Zero-to-Strong Generalization: Eliciting Strong Capabilities of Large Language Models Iteratively without Gold Labels

Chaoqun Liu,Qin Chao,Wenxuan Zhang,Xiaobao Wu,Boyang Li,Anh Tuan Luu,Lidong Bing
2024-09-19
Abstract:Large Language Models (LLMs) have demonstrated remarkable performance through supervised fine-tuning or in-context learning using gold labels. However, this paradigm is limited by the availability of gold labels, while in certain scenarios, LLMs may need to perform tasks that are too complex for humans to provide such labels. To tackle this challenge, this study explores whether solely utilizing unlabeled data can elicit strong model capabilities. We propose a new paradigm termed zero-to-strong generalization. We iteratively prompt LLMs to annotate unlabeled data and retain high-quality labels by filtering. Surprisingly, we obverse that this iterative process gradually unlocks LLMs' potential on downstream tasks. Our experiments on extensive classification and reasoning tasks confirm the effectiveness of our proposed framework. Our analysis indicates that this paradigm is effective for both in-context learning and fine-tuning, and for various model sizes.
Computation and Language,Machine Learning
What problem does this paper attempt to address?

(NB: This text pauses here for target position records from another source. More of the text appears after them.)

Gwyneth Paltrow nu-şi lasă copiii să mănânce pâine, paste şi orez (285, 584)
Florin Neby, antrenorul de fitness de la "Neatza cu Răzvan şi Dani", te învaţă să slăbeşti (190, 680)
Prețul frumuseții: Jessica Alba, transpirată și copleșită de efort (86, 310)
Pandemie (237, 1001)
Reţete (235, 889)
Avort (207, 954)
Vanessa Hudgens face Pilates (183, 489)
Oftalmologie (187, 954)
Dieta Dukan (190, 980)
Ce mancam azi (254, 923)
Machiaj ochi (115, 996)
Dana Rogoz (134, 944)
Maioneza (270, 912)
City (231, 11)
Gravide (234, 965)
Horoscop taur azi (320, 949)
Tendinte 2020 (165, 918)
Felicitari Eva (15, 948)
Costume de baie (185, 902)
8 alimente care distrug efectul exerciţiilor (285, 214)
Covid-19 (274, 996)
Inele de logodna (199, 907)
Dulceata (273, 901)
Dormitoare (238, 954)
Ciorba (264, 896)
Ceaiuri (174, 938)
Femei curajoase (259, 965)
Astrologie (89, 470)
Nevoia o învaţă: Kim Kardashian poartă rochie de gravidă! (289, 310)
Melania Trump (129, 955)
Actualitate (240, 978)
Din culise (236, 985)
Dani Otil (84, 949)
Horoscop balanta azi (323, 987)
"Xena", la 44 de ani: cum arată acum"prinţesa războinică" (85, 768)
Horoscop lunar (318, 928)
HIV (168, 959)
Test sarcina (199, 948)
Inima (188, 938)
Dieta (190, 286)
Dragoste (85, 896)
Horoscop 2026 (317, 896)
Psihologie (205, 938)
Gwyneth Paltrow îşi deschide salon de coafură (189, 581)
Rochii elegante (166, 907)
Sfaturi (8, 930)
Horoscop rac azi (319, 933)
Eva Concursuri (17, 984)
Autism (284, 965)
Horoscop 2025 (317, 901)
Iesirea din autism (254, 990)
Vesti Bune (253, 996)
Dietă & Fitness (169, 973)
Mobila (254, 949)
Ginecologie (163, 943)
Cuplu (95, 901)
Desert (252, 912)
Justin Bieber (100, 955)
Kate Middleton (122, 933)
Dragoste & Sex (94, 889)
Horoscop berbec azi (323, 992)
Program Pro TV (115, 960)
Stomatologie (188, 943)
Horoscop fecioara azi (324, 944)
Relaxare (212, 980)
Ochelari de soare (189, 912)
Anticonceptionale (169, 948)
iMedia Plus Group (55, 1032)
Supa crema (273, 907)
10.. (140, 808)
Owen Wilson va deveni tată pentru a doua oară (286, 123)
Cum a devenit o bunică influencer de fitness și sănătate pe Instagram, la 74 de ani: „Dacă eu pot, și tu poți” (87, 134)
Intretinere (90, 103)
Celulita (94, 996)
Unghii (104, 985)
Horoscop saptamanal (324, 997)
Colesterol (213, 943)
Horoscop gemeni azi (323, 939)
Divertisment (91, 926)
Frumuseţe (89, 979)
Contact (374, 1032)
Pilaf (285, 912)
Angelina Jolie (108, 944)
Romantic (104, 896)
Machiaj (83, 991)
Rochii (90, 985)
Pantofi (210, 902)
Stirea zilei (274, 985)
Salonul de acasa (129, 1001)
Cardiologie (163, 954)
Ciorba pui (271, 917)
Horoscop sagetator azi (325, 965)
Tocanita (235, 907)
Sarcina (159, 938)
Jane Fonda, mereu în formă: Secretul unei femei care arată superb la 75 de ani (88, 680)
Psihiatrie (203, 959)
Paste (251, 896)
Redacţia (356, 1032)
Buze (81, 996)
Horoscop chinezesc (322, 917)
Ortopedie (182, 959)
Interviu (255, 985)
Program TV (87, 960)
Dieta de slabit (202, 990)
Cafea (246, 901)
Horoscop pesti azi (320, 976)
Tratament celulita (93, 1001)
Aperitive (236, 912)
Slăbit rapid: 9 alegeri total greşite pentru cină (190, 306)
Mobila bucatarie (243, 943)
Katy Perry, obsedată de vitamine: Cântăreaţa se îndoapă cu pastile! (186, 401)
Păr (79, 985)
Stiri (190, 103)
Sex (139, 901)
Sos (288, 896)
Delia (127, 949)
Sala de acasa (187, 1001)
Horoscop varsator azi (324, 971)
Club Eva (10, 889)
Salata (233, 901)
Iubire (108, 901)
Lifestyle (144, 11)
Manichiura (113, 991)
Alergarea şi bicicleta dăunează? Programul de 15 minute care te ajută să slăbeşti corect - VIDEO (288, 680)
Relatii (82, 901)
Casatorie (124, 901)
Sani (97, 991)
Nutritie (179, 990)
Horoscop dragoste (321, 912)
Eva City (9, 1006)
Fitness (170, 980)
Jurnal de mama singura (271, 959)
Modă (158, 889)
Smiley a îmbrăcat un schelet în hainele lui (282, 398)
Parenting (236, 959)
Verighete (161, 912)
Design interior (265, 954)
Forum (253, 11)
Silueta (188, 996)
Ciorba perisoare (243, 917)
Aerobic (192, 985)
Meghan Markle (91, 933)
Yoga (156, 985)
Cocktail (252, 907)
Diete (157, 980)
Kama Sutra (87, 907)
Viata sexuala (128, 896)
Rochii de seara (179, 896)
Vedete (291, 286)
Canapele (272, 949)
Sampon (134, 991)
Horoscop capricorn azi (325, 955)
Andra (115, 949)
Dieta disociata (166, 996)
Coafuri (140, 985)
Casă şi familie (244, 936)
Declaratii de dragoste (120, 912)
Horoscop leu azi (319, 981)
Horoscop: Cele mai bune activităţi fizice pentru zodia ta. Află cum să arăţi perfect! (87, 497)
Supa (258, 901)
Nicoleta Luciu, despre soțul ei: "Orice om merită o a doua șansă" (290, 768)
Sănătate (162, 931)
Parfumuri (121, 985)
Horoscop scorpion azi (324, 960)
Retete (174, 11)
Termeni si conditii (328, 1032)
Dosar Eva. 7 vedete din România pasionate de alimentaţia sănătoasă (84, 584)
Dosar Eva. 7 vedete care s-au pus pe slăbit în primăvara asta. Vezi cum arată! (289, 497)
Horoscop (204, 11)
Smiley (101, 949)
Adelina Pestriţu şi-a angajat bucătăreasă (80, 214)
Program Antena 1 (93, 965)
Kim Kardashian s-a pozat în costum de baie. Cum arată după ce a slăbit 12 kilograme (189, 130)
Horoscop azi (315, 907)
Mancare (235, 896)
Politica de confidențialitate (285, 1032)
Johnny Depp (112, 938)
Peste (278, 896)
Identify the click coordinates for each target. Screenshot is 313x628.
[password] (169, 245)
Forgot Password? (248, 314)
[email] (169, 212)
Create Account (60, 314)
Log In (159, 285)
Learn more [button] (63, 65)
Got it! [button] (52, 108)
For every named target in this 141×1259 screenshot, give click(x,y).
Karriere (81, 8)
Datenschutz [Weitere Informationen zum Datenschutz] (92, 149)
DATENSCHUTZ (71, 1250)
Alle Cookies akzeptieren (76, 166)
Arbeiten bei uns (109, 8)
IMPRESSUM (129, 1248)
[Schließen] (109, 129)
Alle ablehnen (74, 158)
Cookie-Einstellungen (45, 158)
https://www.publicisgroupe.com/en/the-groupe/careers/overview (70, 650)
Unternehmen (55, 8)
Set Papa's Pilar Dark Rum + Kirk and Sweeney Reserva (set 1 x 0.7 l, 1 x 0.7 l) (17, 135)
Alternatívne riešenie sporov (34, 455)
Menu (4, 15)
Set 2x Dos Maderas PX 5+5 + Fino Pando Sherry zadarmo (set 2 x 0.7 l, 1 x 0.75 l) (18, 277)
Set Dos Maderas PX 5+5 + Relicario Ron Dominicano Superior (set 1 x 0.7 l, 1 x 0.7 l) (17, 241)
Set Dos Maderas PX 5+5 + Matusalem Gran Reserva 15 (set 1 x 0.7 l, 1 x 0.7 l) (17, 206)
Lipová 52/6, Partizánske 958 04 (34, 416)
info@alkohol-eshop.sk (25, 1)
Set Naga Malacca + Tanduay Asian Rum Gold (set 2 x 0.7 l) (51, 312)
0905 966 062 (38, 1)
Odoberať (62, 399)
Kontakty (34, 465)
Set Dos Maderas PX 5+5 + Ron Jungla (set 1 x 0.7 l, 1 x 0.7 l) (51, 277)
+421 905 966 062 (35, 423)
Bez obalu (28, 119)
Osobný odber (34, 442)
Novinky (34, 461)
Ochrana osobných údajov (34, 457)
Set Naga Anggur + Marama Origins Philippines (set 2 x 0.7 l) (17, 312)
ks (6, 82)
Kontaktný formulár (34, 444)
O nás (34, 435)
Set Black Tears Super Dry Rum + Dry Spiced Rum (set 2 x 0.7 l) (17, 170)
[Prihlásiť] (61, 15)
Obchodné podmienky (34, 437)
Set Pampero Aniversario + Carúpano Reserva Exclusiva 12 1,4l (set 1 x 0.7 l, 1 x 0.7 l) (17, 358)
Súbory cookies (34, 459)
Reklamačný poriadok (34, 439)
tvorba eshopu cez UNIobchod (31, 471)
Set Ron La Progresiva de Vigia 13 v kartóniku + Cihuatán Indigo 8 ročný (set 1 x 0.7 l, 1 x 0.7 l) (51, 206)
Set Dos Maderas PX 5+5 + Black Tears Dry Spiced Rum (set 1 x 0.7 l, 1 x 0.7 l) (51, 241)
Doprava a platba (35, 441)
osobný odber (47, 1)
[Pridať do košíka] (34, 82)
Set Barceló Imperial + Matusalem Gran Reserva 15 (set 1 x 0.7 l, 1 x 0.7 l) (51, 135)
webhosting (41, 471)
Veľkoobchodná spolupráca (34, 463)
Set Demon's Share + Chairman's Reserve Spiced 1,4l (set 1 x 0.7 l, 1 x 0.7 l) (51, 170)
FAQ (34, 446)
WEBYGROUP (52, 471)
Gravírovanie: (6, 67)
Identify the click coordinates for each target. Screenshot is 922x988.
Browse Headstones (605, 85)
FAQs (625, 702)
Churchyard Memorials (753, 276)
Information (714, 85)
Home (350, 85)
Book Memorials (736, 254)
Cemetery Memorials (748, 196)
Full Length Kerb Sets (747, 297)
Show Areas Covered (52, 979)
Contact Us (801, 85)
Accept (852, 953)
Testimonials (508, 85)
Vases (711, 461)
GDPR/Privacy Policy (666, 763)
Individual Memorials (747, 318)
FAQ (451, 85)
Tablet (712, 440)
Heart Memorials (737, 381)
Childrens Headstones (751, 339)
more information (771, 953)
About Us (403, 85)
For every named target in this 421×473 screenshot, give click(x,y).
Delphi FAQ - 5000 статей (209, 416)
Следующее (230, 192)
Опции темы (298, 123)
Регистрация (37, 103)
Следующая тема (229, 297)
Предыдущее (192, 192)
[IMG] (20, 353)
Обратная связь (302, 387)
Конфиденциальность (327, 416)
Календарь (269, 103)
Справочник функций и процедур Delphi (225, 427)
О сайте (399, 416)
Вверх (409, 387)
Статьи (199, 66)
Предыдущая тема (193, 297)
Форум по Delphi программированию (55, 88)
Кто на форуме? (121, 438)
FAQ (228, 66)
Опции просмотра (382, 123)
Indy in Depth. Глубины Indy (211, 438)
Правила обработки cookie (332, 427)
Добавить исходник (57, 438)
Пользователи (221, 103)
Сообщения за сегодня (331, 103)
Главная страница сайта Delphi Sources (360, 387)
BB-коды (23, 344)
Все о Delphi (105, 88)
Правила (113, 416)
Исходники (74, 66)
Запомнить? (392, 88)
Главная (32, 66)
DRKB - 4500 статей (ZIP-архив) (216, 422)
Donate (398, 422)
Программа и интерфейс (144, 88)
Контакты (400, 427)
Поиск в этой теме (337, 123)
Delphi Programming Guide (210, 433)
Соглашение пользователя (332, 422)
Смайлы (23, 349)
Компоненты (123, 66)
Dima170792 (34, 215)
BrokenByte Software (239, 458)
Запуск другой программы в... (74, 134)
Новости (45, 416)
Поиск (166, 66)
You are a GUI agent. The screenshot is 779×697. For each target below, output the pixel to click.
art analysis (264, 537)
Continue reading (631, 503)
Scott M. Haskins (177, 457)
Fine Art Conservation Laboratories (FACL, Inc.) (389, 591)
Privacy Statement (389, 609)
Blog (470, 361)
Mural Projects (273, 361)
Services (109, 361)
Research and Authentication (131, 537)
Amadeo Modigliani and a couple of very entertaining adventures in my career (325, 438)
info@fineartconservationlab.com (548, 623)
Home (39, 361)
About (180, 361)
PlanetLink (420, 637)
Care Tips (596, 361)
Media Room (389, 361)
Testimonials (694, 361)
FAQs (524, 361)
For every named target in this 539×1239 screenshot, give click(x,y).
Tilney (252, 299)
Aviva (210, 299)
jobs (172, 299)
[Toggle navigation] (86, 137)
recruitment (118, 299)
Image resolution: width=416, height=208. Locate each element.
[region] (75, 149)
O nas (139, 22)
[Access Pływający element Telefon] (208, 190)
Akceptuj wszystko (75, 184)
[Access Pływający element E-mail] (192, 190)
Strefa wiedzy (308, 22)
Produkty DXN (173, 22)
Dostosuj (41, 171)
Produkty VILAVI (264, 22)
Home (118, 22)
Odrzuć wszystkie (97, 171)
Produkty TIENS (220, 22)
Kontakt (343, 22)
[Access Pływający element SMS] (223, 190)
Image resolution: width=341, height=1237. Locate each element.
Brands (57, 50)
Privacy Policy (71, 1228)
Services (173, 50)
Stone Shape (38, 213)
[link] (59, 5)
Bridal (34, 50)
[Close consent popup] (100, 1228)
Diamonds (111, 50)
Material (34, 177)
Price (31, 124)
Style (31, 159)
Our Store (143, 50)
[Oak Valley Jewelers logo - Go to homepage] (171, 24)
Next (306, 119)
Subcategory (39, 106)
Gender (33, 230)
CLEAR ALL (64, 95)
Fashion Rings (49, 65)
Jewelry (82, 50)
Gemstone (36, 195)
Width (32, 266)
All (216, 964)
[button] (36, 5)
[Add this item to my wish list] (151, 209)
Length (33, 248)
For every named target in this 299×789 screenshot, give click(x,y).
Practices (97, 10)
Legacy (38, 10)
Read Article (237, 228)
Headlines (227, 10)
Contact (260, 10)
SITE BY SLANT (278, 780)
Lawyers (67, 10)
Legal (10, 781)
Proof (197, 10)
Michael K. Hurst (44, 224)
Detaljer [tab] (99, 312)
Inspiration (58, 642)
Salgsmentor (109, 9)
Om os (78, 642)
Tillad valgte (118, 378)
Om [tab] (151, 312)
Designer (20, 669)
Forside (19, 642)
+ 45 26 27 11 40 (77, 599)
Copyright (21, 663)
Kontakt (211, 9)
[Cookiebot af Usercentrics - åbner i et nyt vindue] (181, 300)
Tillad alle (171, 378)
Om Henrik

### What problem does this paper attempt to solve? This paper primarily explores how to leverage the capabilities of large language models (LLMs) to accomplish complex tasks without gold standard labels. Specifically, the paper proposes a new paradigm called "zero-to-strong generalization," which iteratively prompts and filters data to gradually unleash the powerful capabilities of LLMs. #### Main Issues: 1. **Limitations of existing paradigms**: Existing methods of supervised fine-tuning or context-based learning with gold standard labels require a large number of gold standard labels, which may be difficult or impossible to obtain in some scenarios. 2. **Limitations of weak supervision**: While weak-to-strong generalization can guide strong models through weak supervision models, this approach is still limited by the capabilities of the weak supervision models and may not have available weak supervision models in some cases. #### Solution: - **Propose a zero-to-strong generalization framework**: This framework does not require gold standard labels or weak supervision models. Instead, it initializes the model with random or invalid examples and then iteratively selects high-confidence samples as new demonstration samples to gradually improve performance. - **Experimental validation**: The authors conducted extensive experiments on multiple classification tasks, extreme label classification tasks, and reasoning tasks to demonstrate the effectiveness of this framework. Additionally, this method is applicable not only to context learning but also to fine-tuning and is effective for larger-scale models as well. #### Core Contributions: - Proposed a simple and effective zero-to-strong generalization framework. - Demonstrated the effectiveness of this framework across various tasks. - Analyzed the reasons for the effectiveness of zero-to-strong generalization and found that its advantages lie in stronger models and more complex tasks.